The problem: The answer must consist of the records below, repeated exactly.

Records contained in a dataset:
--
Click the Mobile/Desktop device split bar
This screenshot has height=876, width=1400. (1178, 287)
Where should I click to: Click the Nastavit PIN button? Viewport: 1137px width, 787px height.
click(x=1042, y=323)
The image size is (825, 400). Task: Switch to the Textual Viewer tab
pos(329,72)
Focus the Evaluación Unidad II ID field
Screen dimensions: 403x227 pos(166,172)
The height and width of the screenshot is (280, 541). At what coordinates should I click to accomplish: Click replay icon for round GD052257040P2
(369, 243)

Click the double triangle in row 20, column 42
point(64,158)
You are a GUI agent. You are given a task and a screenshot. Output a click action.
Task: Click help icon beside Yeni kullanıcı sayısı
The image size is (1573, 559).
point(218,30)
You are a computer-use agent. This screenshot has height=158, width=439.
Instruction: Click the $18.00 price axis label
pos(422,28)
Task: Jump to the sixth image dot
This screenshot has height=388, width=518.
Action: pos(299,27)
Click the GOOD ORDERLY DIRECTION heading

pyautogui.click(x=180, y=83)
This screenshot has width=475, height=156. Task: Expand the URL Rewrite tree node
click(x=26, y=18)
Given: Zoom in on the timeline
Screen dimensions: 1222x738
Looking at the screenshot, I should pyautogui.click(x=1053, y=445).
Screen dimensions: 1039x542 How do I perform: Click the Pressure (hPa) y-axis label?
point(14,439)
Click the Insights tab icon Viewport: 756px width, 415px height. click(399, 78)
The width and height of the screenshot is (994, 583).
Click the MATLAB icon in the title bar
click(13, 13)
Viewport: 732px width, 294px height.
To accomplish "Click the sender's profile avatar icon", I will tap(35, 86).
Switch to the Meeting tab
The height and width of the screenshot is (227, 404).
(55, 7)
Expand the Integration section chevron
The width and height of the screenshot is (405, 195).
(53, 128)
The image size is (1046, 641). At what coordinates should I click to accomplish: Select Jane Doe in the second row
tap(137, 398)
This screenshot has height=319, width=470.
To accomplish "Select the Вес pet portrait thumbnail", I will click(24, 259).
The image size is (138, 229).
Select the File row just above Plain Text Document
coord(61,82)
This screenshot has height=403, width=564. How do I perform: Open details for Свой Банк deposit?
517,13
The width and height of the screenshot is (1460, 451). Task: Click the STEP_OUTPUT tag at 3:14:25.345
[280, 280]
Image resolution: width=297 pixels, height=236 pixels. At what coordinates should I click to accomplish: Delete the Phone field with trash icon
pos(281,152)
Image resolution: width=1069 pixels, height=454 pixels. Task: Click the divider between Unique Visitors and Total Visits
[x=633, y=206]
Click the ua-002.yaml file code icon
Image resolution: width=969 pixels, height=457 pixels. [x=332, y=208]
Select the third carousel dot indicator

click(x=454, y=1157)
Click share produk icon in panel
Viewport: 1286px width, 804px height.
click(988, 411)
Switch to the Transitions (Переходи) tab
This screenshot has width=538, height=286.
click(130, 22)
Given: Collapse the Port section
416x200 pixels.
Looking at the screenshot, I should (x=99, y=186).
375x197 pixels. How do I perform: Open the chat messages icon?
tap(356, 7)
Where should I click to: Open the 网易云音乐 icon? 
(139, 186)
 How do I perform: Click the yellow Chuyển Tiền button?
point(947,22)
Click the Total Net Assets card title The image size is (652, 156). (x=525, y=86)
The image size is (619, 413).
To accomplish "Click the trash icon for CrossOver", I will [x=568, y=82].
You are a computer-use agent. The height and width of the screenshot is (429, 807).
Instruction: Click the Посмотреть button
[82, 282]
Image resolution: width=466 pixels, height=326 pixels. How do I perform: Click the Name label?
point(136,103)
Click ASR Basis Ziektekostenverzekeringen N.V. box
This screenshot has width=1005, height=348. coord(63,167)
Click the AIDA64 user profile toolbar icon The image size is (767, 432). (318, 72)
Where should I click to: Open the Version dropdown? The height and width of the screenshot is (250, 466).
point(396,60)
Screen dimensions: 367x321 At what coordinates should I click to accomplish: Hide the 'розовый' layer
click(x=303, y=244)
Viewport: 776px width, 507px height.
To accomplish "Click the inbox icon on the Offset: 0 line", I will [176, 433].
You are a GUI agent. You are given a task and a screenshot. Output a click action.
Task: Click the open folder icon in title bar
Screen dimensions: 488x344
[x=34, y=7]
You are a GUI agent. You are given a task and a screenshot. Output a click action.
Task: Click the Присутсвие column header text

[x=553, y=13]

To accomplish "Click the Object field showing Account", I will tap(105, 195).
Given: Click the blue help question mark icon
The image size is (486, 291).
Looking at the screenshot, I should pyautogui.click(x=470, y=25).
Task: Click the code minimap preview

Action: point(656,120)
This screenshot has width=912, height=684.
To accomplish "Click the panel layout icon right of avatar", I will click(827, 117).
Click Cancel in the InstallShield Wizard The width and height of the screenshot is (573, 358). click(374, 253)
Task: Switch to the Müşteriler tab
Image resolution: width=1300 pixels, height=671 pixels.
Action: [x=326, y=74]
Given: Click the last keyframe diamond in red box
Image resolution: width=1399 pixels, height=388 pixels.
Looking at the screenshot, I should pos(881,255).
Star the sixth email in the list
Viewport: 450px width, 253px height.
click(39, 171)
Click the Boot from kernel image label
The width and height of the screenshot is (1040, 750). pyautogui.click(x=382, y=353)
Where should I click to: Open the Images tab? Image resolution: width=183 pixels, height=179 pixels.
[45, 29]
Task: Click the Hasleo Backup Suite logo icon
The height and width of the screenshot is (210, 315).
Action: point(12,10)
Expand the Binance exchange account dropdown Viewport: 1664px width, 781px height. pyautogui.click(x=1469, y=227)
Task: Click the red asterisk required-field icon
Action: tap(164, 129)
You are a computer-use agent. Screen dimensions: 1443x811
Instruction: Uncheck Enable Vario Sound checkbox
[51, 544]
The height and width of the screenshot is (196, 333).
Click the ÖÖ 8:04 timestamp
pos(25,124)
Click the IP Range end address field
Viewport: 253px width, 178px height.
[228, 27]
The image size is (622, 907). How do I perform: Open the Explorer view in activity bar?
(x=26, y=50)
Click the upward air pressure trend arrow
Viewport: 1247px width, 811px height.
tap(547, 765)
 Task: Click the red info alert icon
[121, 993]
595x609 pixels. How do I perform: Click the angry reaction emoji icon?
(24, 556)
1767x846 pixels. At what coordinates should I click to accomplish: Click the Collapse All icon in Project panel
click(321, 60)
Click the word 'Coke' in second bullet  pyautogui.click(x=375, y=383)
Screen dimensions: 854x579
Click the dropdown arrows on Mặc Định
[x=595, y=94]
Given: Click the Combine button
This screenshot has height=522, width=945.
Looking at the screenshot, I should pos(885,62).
--
Expected answer:
Click the Mobile/Desktop device split bar
This screenshot has height=876, width=1400. (1178, 287)
Where should I click to: Click the Nastavit PIN button? Viewport: 1137px width, 787px height.
click(x=1042, y=323)
The image size is (825, 400). Task: Switch to the Textual Viewer tab
pos(329,72)
Focus the Evaluación Unidad II ID field
Screen dimensions: 403x227 pos(166,172)
The height and width of the screenshot is (280, 541). At what coordinates should I click to accomplish: Click replay icon for round GD052257040P2
(369, 243)

Click the double triangle in row 20, column 42
point(64,158)
You are a GUI agent. You are given a task and a screenshot. Output a click action.
Task: Click help icon beside Yeni kullanıcı sayısı
The image size is (1573, 559).
point(218,30)
You are a computer-use agent. This screenshot has height=158, width=439.
Instruction: Click the $18.00 price axis label
pos(422,28)
Task: Jump to the sixth image dot
This screenshot has height=388, width=518.
Action: pos(299,27)
Click the GOOD ORDERLY DIRECTION heading

pyautogui.click(x=180, y=83)
This screenshot has width=475, height=156. Task: Expand the URL Rewrite tree node
click(x=26, y=18)
Given: Zoom in on the timeline
Screen dimensions: 1222x738
Looking at the screenshot, I should pyautogui.click(x=1053, y=445).
Screen dimensions: 1039x542 How do I perform: Click the Pressure (hPa) y-axis label?
point(14,439)
Click the Insights tab icon Viewport: 756px width, 415px height. click(399, 78)
The width and height of the screenshot is (994, 583).
Click the MATLAB icon in the title bar
click(13, 13)
Viewport: 732px width, 294px height.
To accomplish "Click the sender's profile avatar icon", I will tap(35, 86).
Switch to the Meeting tab
The height and width of the screenshot is (227, 404).
(55, 7)
Expand the Integration section chevron
The width and height of the screenshot is (405, 195).
(53, 128)
The image size is (1046, 641). At what coordinates should I click to accomplish: Select Jane Doe in the second row
tap(137, 398)
This screenshot has height=319, width=470.
To accomplish "Select the Вес pet portrait thumbnail", I will click(24, 259).
The image size is (138, 229).
Select the File row just above Plain Text Document
coord(61,82)
This screenshot has height=403, width=564. How do I perform: Open details for Свой Банк deposit?
517,13
The width and height of the screenshot is (1460, 451). Task: Click the STEP_OUTPUT tag at 3:14:25.345
[280, 280]
Image resolution: width=297 pixels, height=236 pixels. At what coordinates should I click to accomplish: Delete the Phone field with trash icon
pos(281,152)
Image resolution: width=1069 pixels, height=454 pixels. Task: Click the divider between Unique Visitors and Total Visits
[x=633, y=206]
Click the ua-002.yaml file code icon
Image resolution: width=969 pixels, height=457 pixels. [x=332, y=208]
Select the third carousel dot indicator

click(x=454, y=1157)
Click share produk icon in panel
Viewport: 1286px width, 804px height.
click(988, 411)
Switch to the Transitions (Переходи) tab
This screenshot has width=538, height=286.
click(130, 22)
Given: Collapse the Port section
416x200 pixels.
Looking at the screenshot, I should (x=99, y=186).
375x197 pixels. How do I perform: Open the chat messages icon?
tap(356, 7)
Where should I click to: Open the 网易云音乐 icon? 
(139, 186)
 How do I perform: Click the yellow Chuyển Tiền button?
point(947,22)
Click the Total Net Assets card title The image size is (652, 156). (x=525, y=86)
The image size is (619, 413).
To accomplish "Click the trash icon for CrossOver", I will [x=568, y=82].
You are a computer-use agent. The height and width of the screenshot is (429, 807).
Instruction: Click the Посмотреть button
[82, 282]
Image resolution: width=466 pixels, height=326 pixels. How do I perform: Click the Name label?
point(136,103)
Click ASR Basis Ziektekostenverzekeringen N.V. box
This screenshot has width=1005, height=348. coord(63,167)
Click the AIDA64 user profile toolbar icon The image size is (767, 432). (318, 72)
Where should I click to: Open the Version dropdown? The height and width of the screenshot is (250, 466).
point(396,60)
Screen dimensions: 367x321 At what coordinates should I click to accomplish: Hide the 'розовый' layer
click(x=303, y=244)
Viewport: 776px width, 507px height.
To accomplish "Click the inbox icon on the Offset: 0 line", I will [176, 433].
You are a GUI agent. You are given a task and a screenshot. Output a click action.
Task: Click the open folder icon in title bar
Screen dimensions: 488x344
[x=34, y=7]
You are a GUI agent. You are given a task and a screenshot. Output a click action.
Task: Click the Присутсвие column header text

[x=553, y=13]

To accomplish "Click the Object field showing Account", I will tap(105, 195).
Given: Click the blue help question mark icon
The image size is (486, 291).
Looking at the screenshot, I should pyautogui.click(x=470, y=25).
Task: Click the code minimap preview

Action: point(656,120)
This screenshot has width=912, height=684.
To accomplish "Click the panel layout icon right of avatar", I will click(827, 117).
Click Cancel in the InstallShield Wizard The width and height of the screenshot is (573, 358). click(374, 253)
Task: Switch to the Müşteriler tab
Image resolution: width=1300 pixels, height=671 pixels.
Action: [x=326, y=74]
Given: Click the last keyframe diamond in red box
Image resolution: width=1399 pixels, height=388 pixels.
Looking at the screenshot, I should pos(881,255).
Star the sixth email in the list
Viewport: 450px width, 253px height.
click(39, 171)
Click the Boot from kernel image label
The width and height of the screenshot is (1040, 750). pyautogui.click(x=382, y=353)
Where should I click to: Open the Images tab? Image resolution: width=183 pixels, height=179 pixels.
[45, 29]
Task: Click the Hasleo Backup Suite logo icon
The height and width of the screenshot is (210, 315).
Action: point(12,10)
Expand the Binance exchange account dropdown Viewport: 1664px width, 781px height. pyautogui.click(x=1469, y=227)
Task: Click the red asterisk required-field icon
Action: tap(164, 129)
You are a computer-use agent. Screen dimensions: 1443x811
Instruction: Uncheck Enable Vario Sound checkbox
[51, 544]
The height and width of the screenshot is (196, 333).
Click the ÖÖ 8:04 timestamp
pos(25,124)
Click the IP Range end address field
Viewport: 253px width, 178px height.
[228, 27]
The image size is (622, 907). How do I perform: Open the Explorer view in activity bar?
(x=26, y=50)
Click the upward air pressure trend arrow
Viewport: 1247px width, 811px height.
tap(547, 765)
 Task: Click the red info alert icon
[121, 993]
595x609 pixels. How do I perform: Click the angry reaction emoji icon?
(24, 556)
1767x846 pixels. At what coordinates should I click to accomplish: Click the Collapse All icon in Project panel
click(321, 60)
Click the word 'Coke' in second bullet  pyautogui.click(x=375, y=383)
Screen dimensions: 854x579
Click the dropdown arrows on Mặc Định
[x=595, y=94]
Given: Click the Combine button
This screenshot has height=522, width=945.
Looking at the screenshot, I should pos(885,62).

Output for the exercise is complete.